As described above, notification of an acoustic event (also referred to as notification of metadata of the sound source) may include identifiably assigning at least one of the color, the ratio, or the display area for each piece of event feature data of the acoustic event.

In addition, as the notification method of an acoustic event, a method of displaying the icon of the vehicle 1 and the icon of the sound source in an overlapping manner on a map displayed on the display 132 or the like may be adopted.

1.10 Application Example of Display Application

For the acoustic event presented to the user by using such a display application as described above, the user may select whether to reproduce the acoustic event at a normal volume or an emphasized volume, to reproduce the acoustic event at a suppressed volume, or to hide the acoustic event in the display application in and after the next notification. This selection may be enabled, for example, by designing the display application as a graphical user interface (GUI). Hereinafter, a case where the second display example described above with reference to FIG. 23 is used as a basis will be described; however, it is not limited thereto, and it goes without saying that other display examples can be used as a basis.

FIGS. 28 and 29 are diagrams for explaining a disc chart designed as a GUI according to the present embodiment. Note that it is based on the premise that, in a state before changing the settings, an acoustic event having high importance for the user, such as an emergency vehicle being approaching, is set to be reproduced at a normal volume or an emphasized volume and that other acoustic events are displayed in the GUI but are not reproduced.

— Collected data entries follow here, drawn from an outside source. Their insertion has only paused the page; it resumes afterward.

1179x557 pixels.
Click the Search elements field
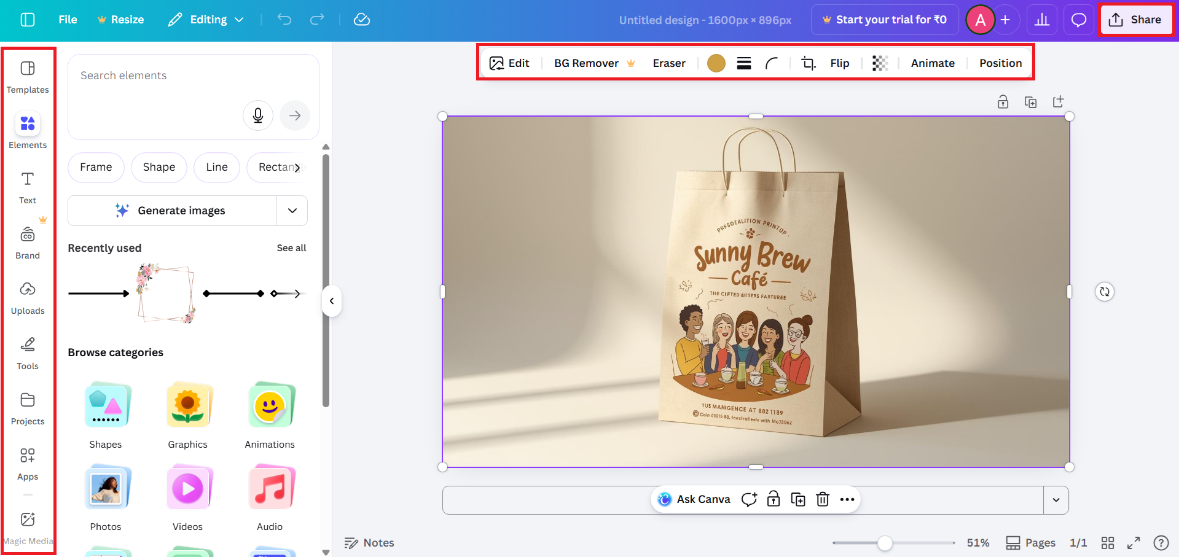point(160,76)
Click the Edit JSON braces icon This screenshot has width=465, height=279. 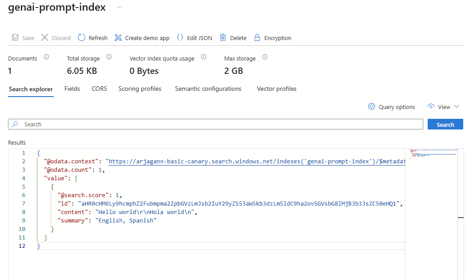(180, 38)
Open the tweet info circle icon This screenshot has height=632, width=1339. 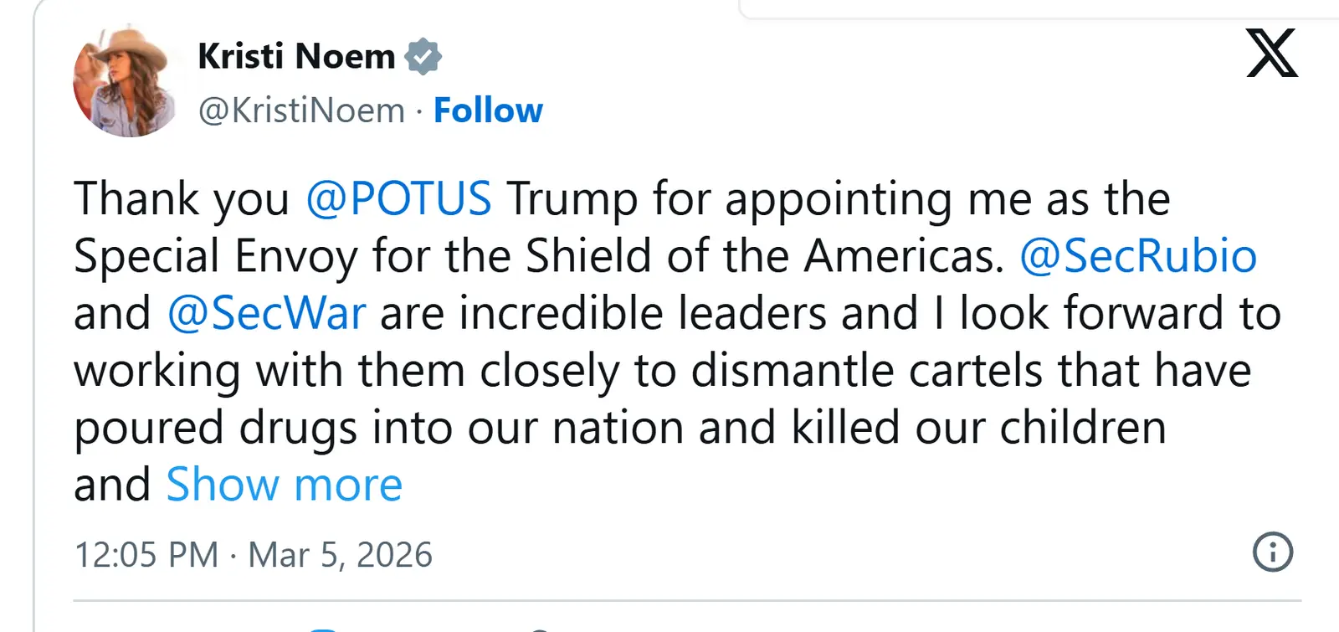pyautogui.click(x=1272, y=552)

First, as illustrated in FIG. 28, when a display area of an acoustic event that the user desires to set is selected with a finger or the like on the disc chart 152 designed as a GUI, a selection menu 161 for the acoustic event of the display area touched by the finger is displayed with the touched position being the origin. For example, when the user selects “Reproduce” on the displayed selection menu 161, the setting is updated such that the selected acoustic event is reproduced at a normal volume or an emphasized volume. In addition, for example, when the user selects “Suppress”, masking noise that cancels sound leaking into the vehicle is reproduced such that the selected acoustic event is suppressed. Meanwhile, as illustrated in (A) of FIG. 29, for example, when the user selects “Hide” on the displayed selection menu 161, as illustrated in (B), the setting is updated such that display in the disc chart 152 related to the selected acoustic event is not performed and that the acoustic event is not reproduced.

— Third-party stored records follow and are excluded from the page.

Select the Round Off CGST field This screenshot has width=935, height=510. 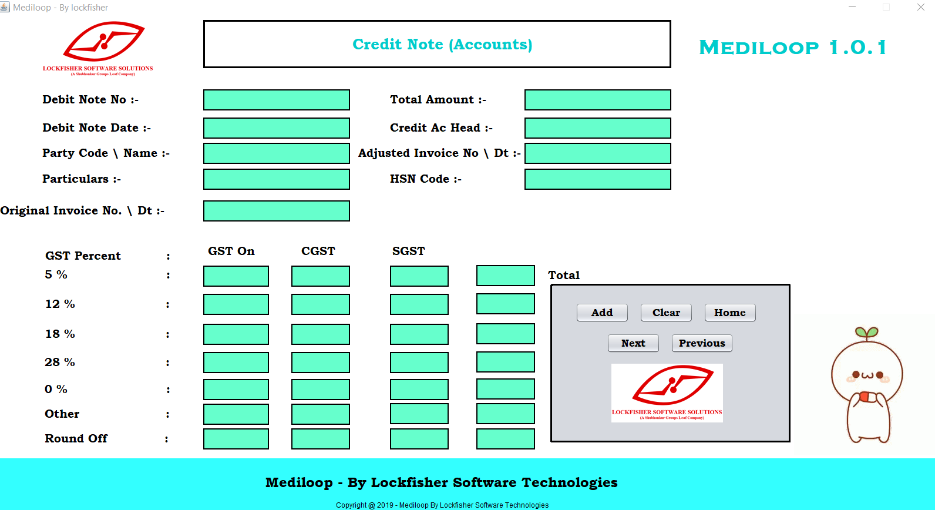[x=320, y=439]
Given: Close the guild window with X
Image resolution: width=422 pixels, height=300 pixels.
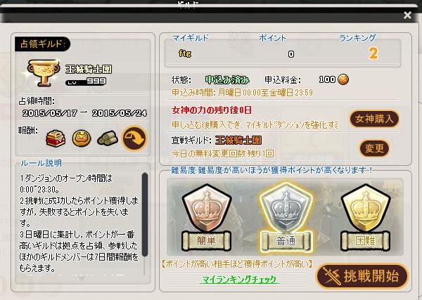Looking at the screenshot, I should pyautogui.click(x=407, y=15).
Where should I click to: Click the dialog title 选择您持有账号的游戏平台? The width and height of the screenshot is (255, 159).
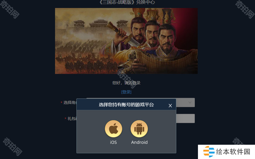(x=126, y=105)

As described above, by designing the display application as the GUI, it is possible to monitor the sound outside the vehicle by the type, the direction, and the distance and to construct an environment in which the user can visually perform selection of sound desired to be heard, setting of an event desired to be automatically notified at the time of detection in the future, operation on sound desired to be suppressed by masking, and others. For example, the user can individually set how to handle the next and subsequent events by touching the type of the sound source displayed in the display application.

Note that the setting for each acoustic event may be implemented by a voice operation or the like instead of a touch operation. For example, for an acoustic event which the user does not want to be automatically notified in the future, it may be set not to notify the user in the next time and subsequent times with the user uttering “Do not notify next time” or the like.

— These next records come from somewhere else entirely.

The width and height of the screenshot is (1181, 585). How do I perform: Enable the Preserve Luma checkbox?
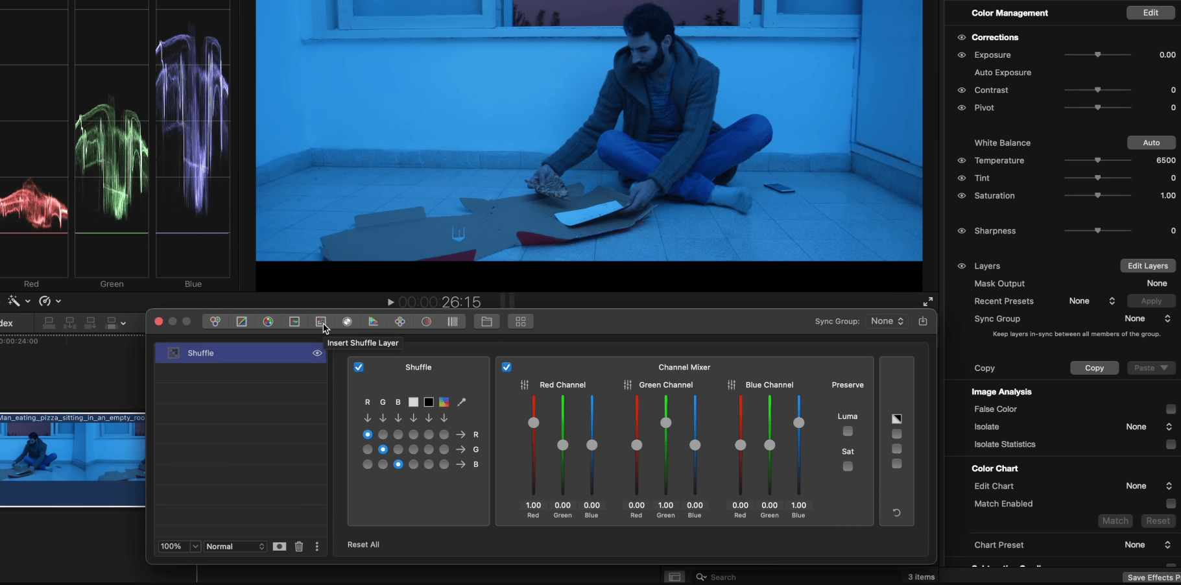coord(848,431)
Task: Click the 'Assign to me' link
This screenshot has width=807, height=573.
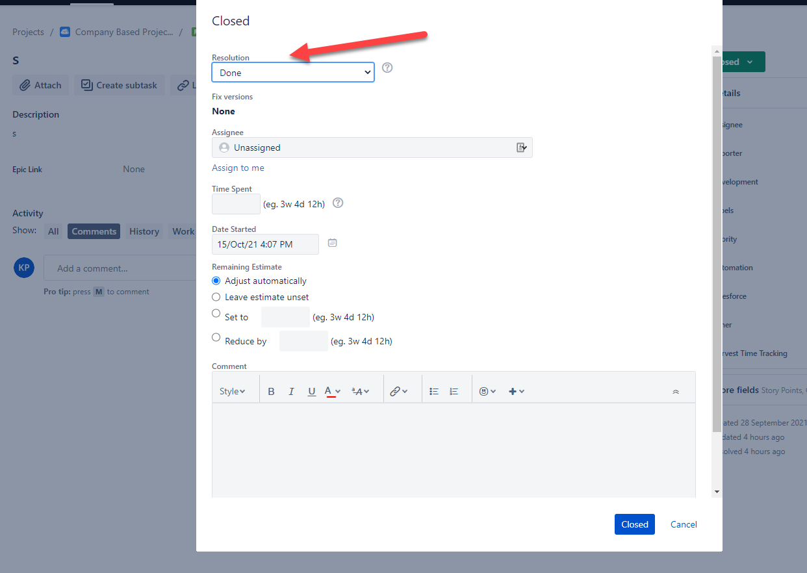Action: pyautogui.click(x=238, y=168)
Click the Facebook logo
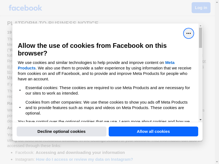Image resolution: width=219 pixels, height=164 pixels. pos(25,8)
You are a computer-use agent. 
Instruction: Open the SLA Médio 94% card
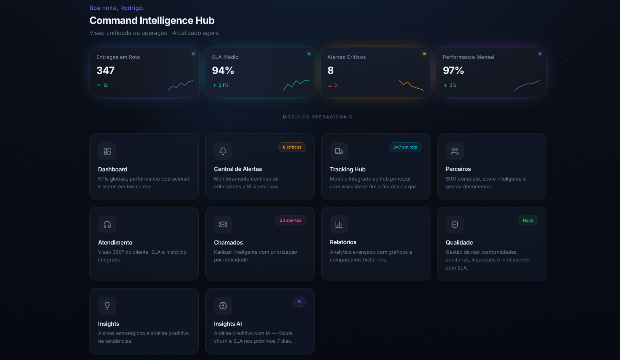click(x=260, y=72)
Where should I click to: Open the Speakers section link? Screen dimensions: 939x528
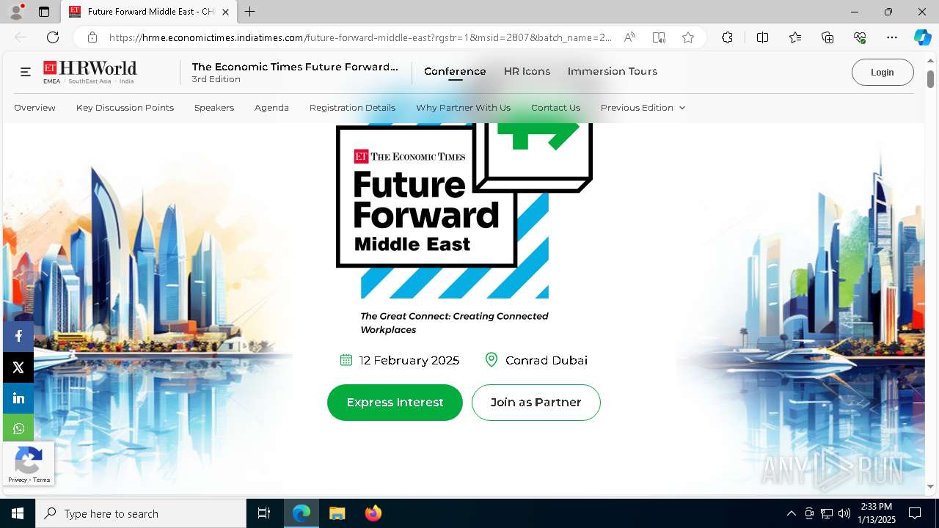pyautogui.click(x=214, y=108)
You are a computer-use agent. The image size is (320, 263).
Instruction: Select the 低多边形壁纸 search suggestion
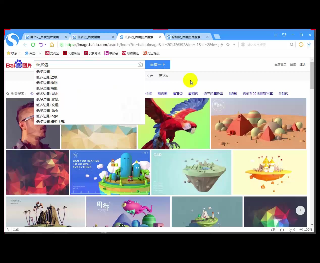coord(47,77)
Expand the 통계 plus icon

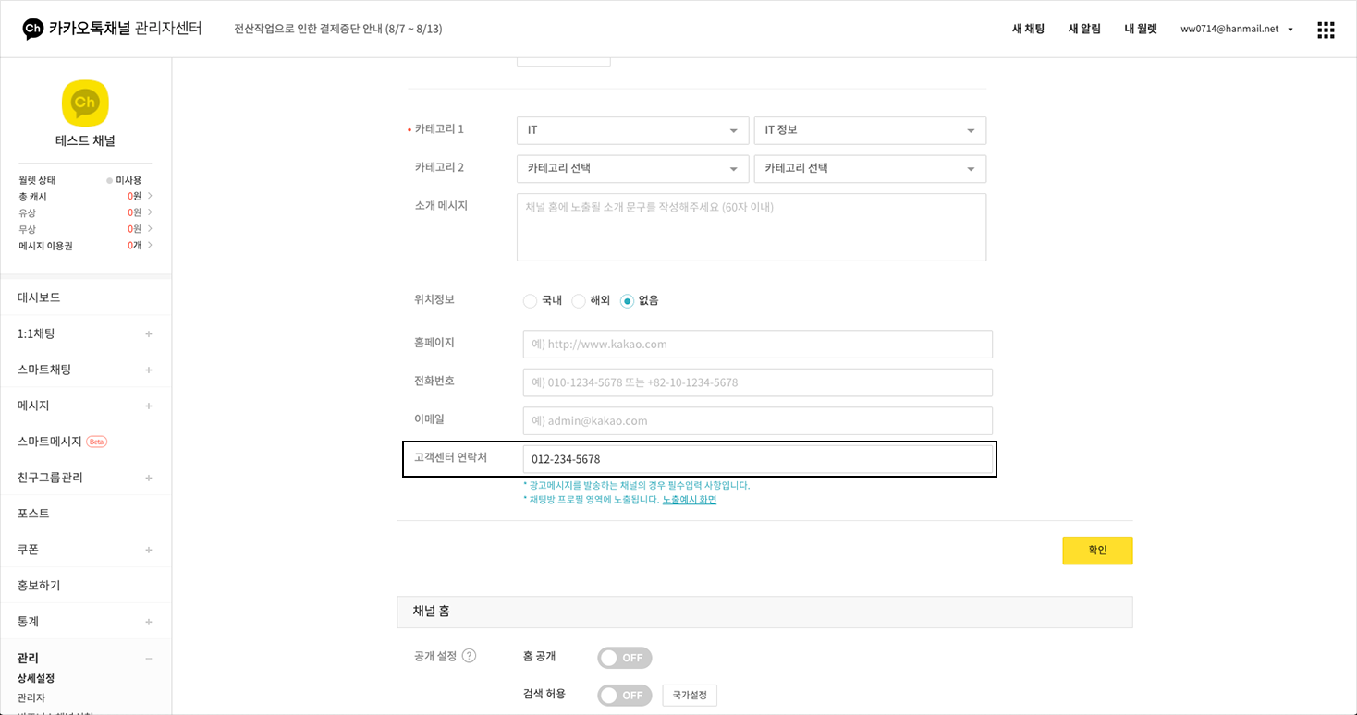149,622
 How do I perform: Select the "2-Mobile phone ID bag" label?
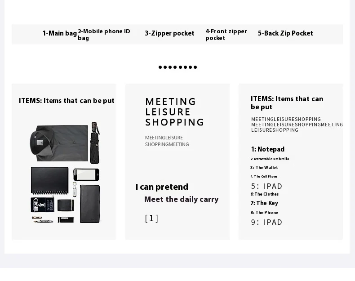point(104,35)
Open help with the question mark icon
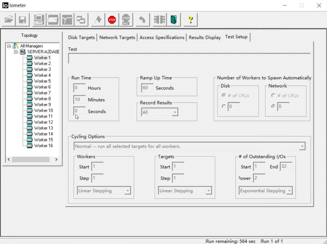This screenshot has height=244, width=327. point(191,20)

In addition, the settings such as “reproduce”, “suppress”, and “hide” may be variously modified such as enabling setting for each distance. This makes it possible to obtain an effect of enabling settings to conform more to the user's preferences.

1.11 Detection Notification of Emergency Vehicle

Sensors such as the camera 51, the radar 52, the LiDAR 53, and the ultrasonic sensor 54 (hereinafter, also referred to as the camera 51 or the others) can detect an emergency vehicle having a specific shape such as a police car, an ambulance, and a fire engine; however, it is difficult to determine whether or not the emergency vehicle is traveling in an emergency. Meanwhile, in a configuration in which an emergency vehicle can be detected on the basis of sound as in the present embodiment, whether or not the emergency vehicle is traveling in an emergency can be easily determined. Furthermore, in the present embodiment in which an emergency vehicle can be detected on the basis of sound, even at an intersection or on a road with a lot of traffic volume with poor visibility, it is possible to accurately detect the presence of the emergency vehicle before the emergency vehicle approaches.

In addition, by using a multi-microphone (see, for example, FIG. 8) including a plurality of microphones as the exterior microphone 112, the sound direction can be detected from phase difference information between the microphones. Furthermore, by specifying the Doppler effect from the waveform and the frequency of audio signals detected by the exterior microphone 112, it is also possible to detect information about whether the emergency vehicle is approaching or separated.

On the other hand, it is difficult to determine only by the sound which street the emergency vehicle is traveling on, whether the emergency vehicle is traveling on the same lane or on an on-coming lane even in a case where the emergency vehicle is close, and so on. Therefore, for specifying these pieces of information, sensor data acquired by the camera 51 or the others, position information of surrounding vehicles received via the communication unit 22, or the like may be used.

For example, it may be configured to enter a state in which the presence of an emergency vehicle is detected on the basis of sound to call for the user's attention, to specify the position, the traveling lane, and the like of the emergency vehicle are specified by the camera 51 or the others from the sound direction specified on the basis of the sound, and to determine the priority level for notification to the driver.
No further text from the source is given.